Letter of Continued Interest

Letter of Continued Interest (Meaning, Colleges, Steps to write)5 min read

For students on the waitlist or whose admission was deferred, writing a Letter of Continued Interest can be discouraging and frustrating.

The feeling gets even worse when you know that the chances of getting off the waitlist are very slim.

However, even at that moment, you feel helpless, but waiting brings a glimpse of hope when you get to know that there is a little thing you can do to get you off the waitlist or get your admission reinstated. 

But how does writing a Letter of Continued Interest help get you off the waitlist? What exactly is a Letter of Continued Interest?

Also, how can one write a Letter of Continued Interest? This article will provide answers to these questions and others alike.

What is a Letter of Continued Interest? 

Suppose you have been deferred or put on a waitlist, which usually points to a few things about you as a candidate.

First off, the good news is that the institution thinks you are worth trying to be a serious candidate.

Of course, this doesn’t happen without warning. Usually, if you are on the waiting list, the admissions committee is not convinced that you will positively contribute to the incoming class.

Although they recognize your potential, they have more compelling or better-qualified applicants, and until they get a response from their first-choice applicants, they just aren’t sure they have a place for you. 

You can submit a Letter of Continued Interest if a school puts your application on a waiting list or defers.

Letter of Continued Interest is an optional letter you can send to your ideal program to let them know that you are still interested in admission.

This letter can help the admissions committee to take note of your application and consider it if a spot opens up in the program or when they look at your application later on. 

A letter of continued interest informs the college that you are still interested in obtaining its admission, even if it means making you wait longer for it.

It also updates the college with all the accomplishments you may have had since your initial application and hopefully convinces them that you will genuinely make a positive contribution to the incoming class.

What do Colleges want to see in a Letter of Continued Interest?

Generally speaking, there are two pieces of information that can help give you the edge.

Think of it this way; colleges aim at filling their incoming class with qualified first-year students.

They seek to achieve this by filling the incoming class and ensuring that only genuinely successful applicants are accepted.

Usually, colleges seek to know two things about their applicants.

First, are you able to do well in the college you are applying for? and second, will you participate in school activities if you are accepted? 

Things you need to include in a Letter of Continued Interest:

A typical Letter of Continued Interest is meant to answer both questions stated above graciously and genuinely.

A Letter of Continued Interest should also express appreciation for being offered a spot on a waitlist or deferred decision, as this is a testament to positive personality traits, such as persistence and the ability to overcome adversity.

Things you should not include in a Letter of Continued Interest:

The Letter of Continued Interest is not the right place to express your disappointment or frustration.

Instead, focus on the positive aspects and do not allow any of those negative energies to find their way into your letter.

Steps to follow in writing a Letter of Continued Interest

It would be best if you considered taking these five steps as a guide in writing a Letter of Continued Interest:

1. Review College guidelines:

Before you begin writing a letter of continued interest, you should probably review the college’s guidelines.

Most colleges make available a FAQ section as regards the process of the waitlist.

Some colleges may restrict applicants from sending a letter of continued interest or only send the letter when they say so.

For such reasons reviewing the college guidelines is important.

2. Write an introduction:

The next step is to work on the introduction.
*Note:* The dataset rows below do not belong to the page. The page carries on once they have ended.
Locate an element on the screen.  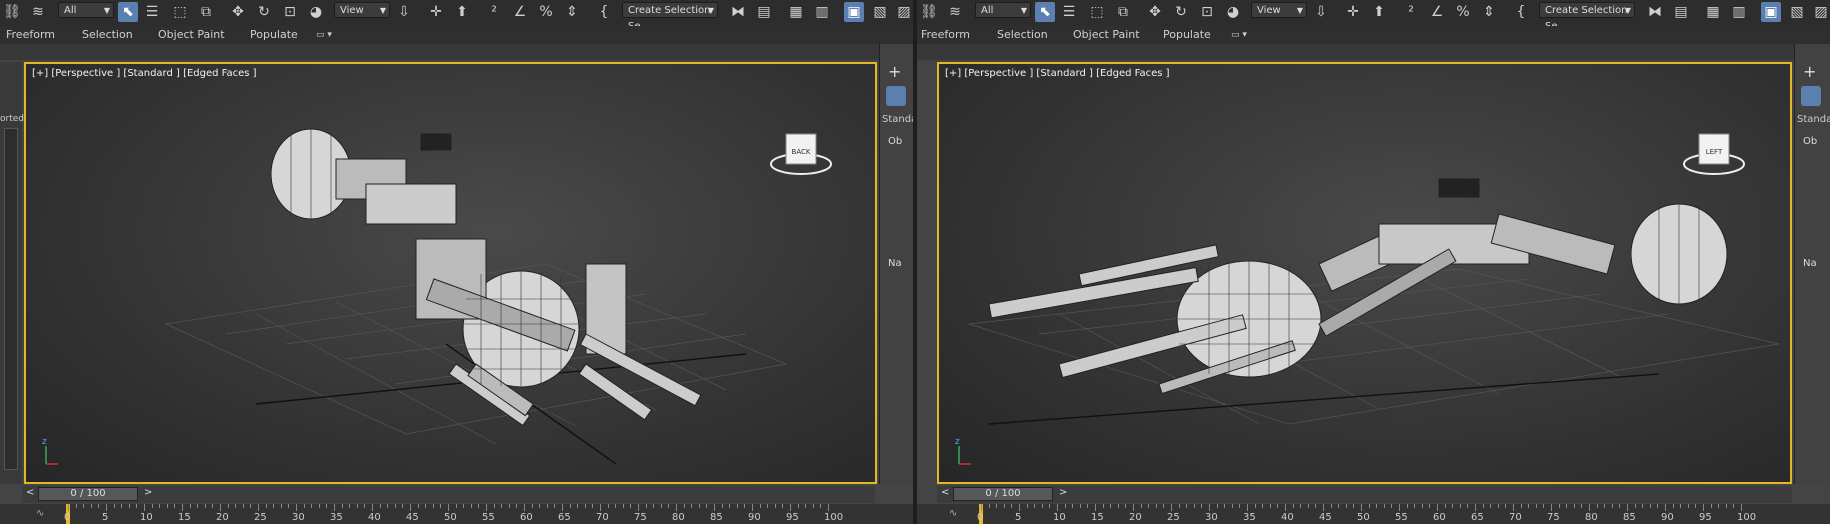
viewcube-face-label: LEFT is located at coordinates (1714, 152).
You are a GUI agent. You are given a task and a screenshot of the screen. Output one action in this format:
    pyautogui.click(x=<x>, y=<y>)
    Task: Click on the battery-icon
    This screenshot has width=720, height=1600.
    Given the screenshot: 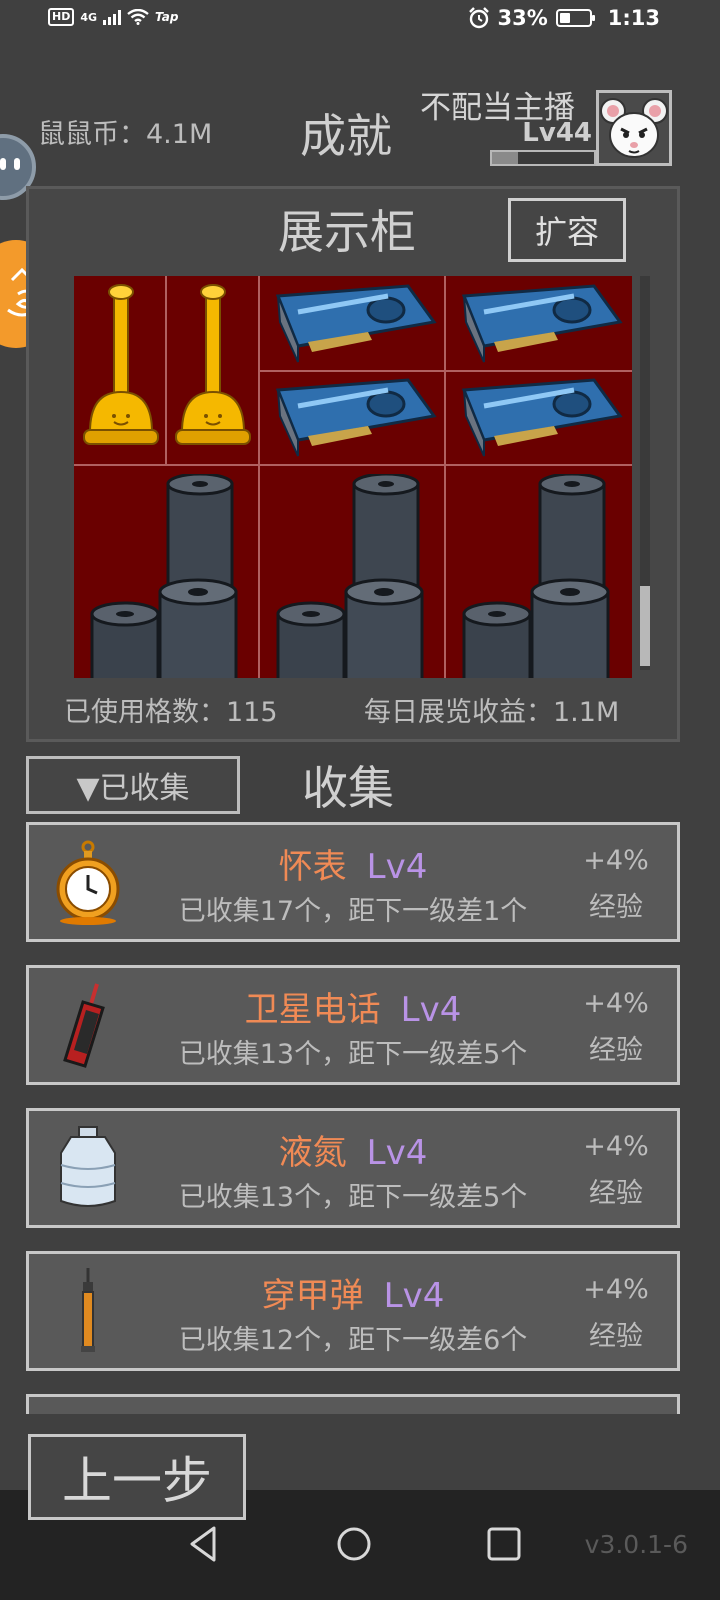 What is the action you would take?
    pyautogui.click(x=575, y=18)
    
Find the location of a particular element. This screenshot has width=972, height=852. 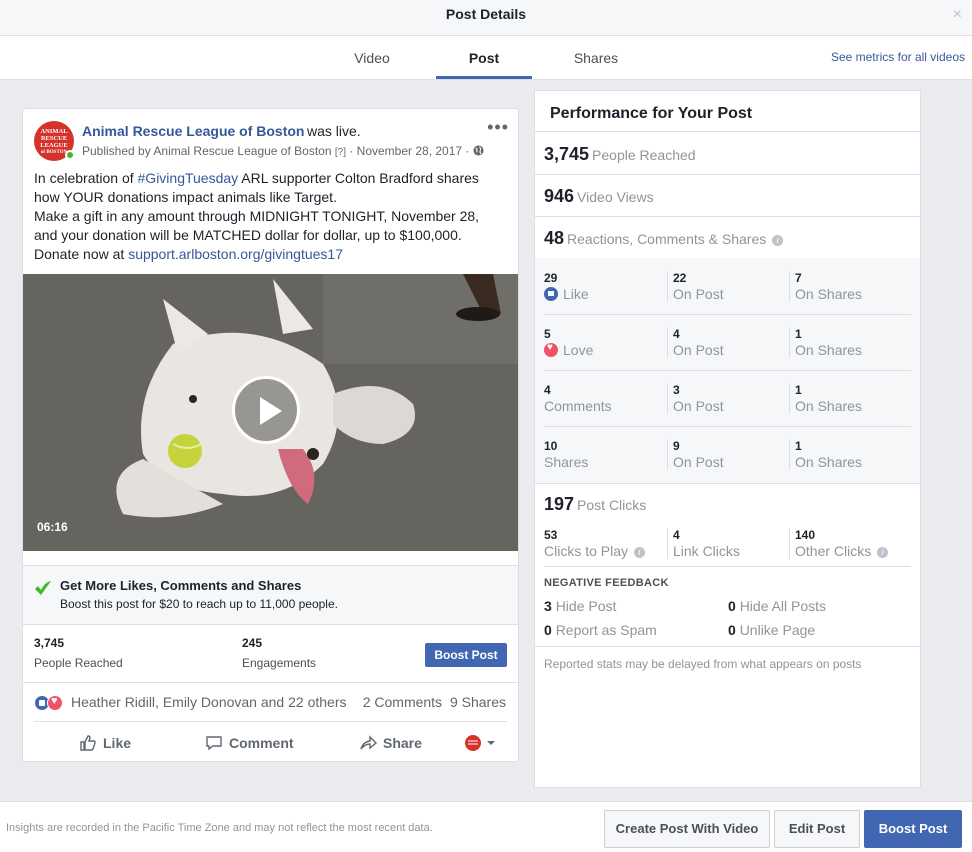

tab-post: Post is located at coordinates (484, 58).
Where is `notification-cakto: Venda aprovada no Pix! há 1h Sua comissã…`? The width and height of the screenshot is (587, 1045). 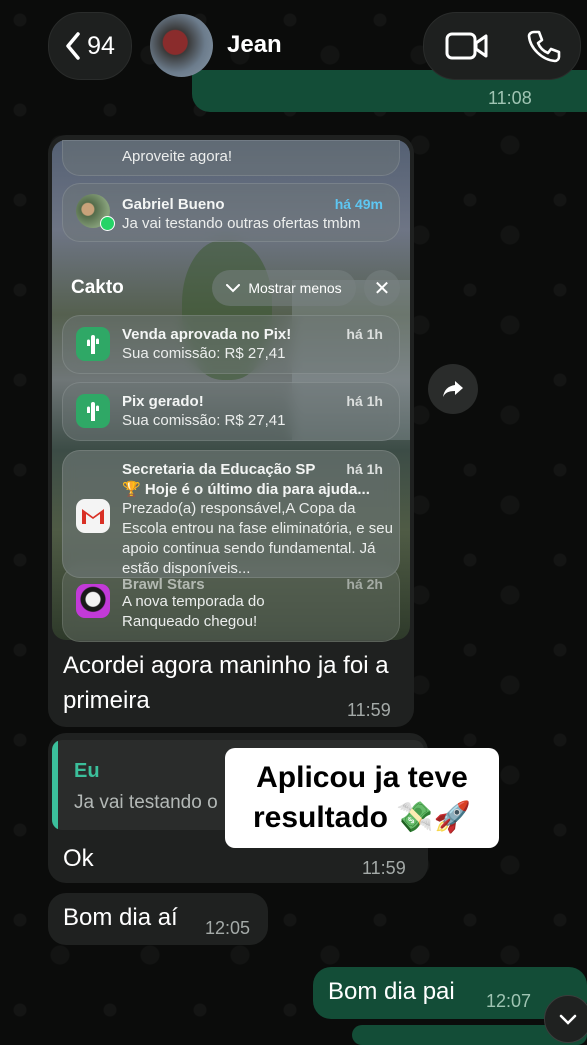
notification-cakto: Venda aprovada no Pix! há 1h Sua comissã… is located at coordinates (231, 344).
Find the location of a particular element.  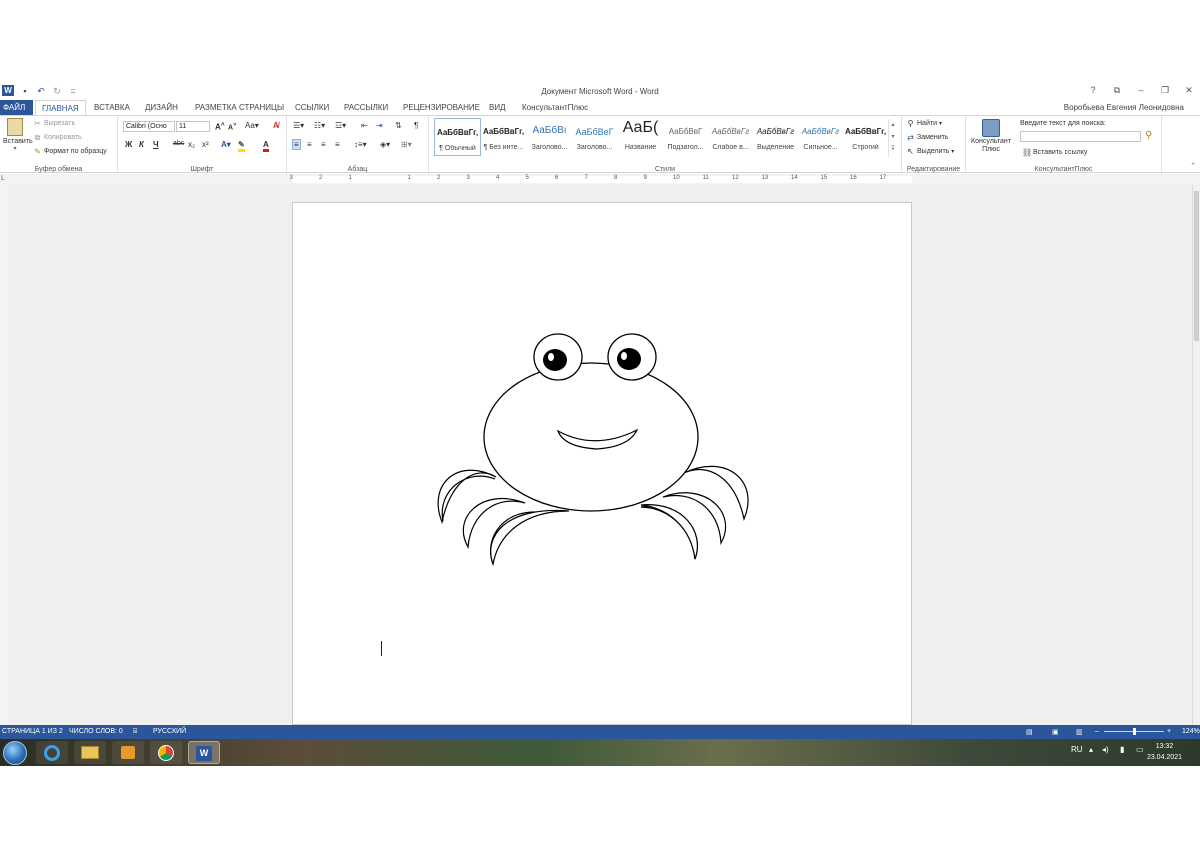

align-left-icon: ≡ is located at coordinates (296, 144).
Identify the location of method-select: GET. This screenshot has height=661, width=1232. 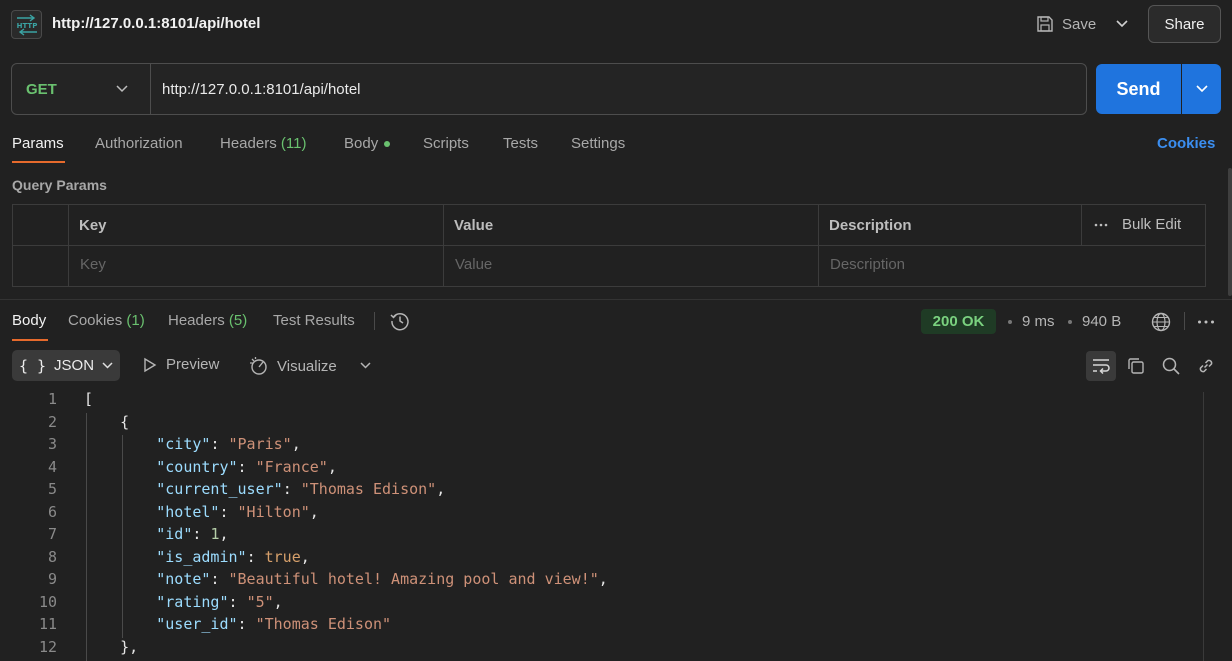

If possible, address your Letter of Continued Interest to the person who sent the initial deferment or list letter.

This may be an admission committee officer or any other important person in the college.

After going past the greeting stage, you can write a short introduction paragraph appreciating them for their time and consideration.

Then also inform them of your continued interest in getting admitted into the college. 

3. Fix in Relevant Updates:

This paragraph is where you may let the college know how well you have improved since the last time you sent your initial application.

Such updates may likely include the latest grades, extracurricular activities, or volunteer or standardized test scores.

This will inform the college of how well you have developed since your admission was out on hold.

4. Include a personal story of why you want to attend the College:

Just like other paragraphs, this one should be brief as well. Here, you express why the college is your dream school and how you believe attending it would help you achieve your academic and career targets.

5. Your Letter should have a conclusion:

Your letter of continued interest should include a conclusion, and it is here that you should thank the recipient once more for considering you. In the end, sign your full name.

Conclusion

Be aware that there are colleges that do not accept Letters of Continued Interest.

So before submitting such a letter to a college, be sure to read your decision letter and the college’s admissions website carefully to know if or not the college has indicated anything about submitting additional information.

If the college indicates that further correspondence is not welcome, you should not send a letter of continued interest.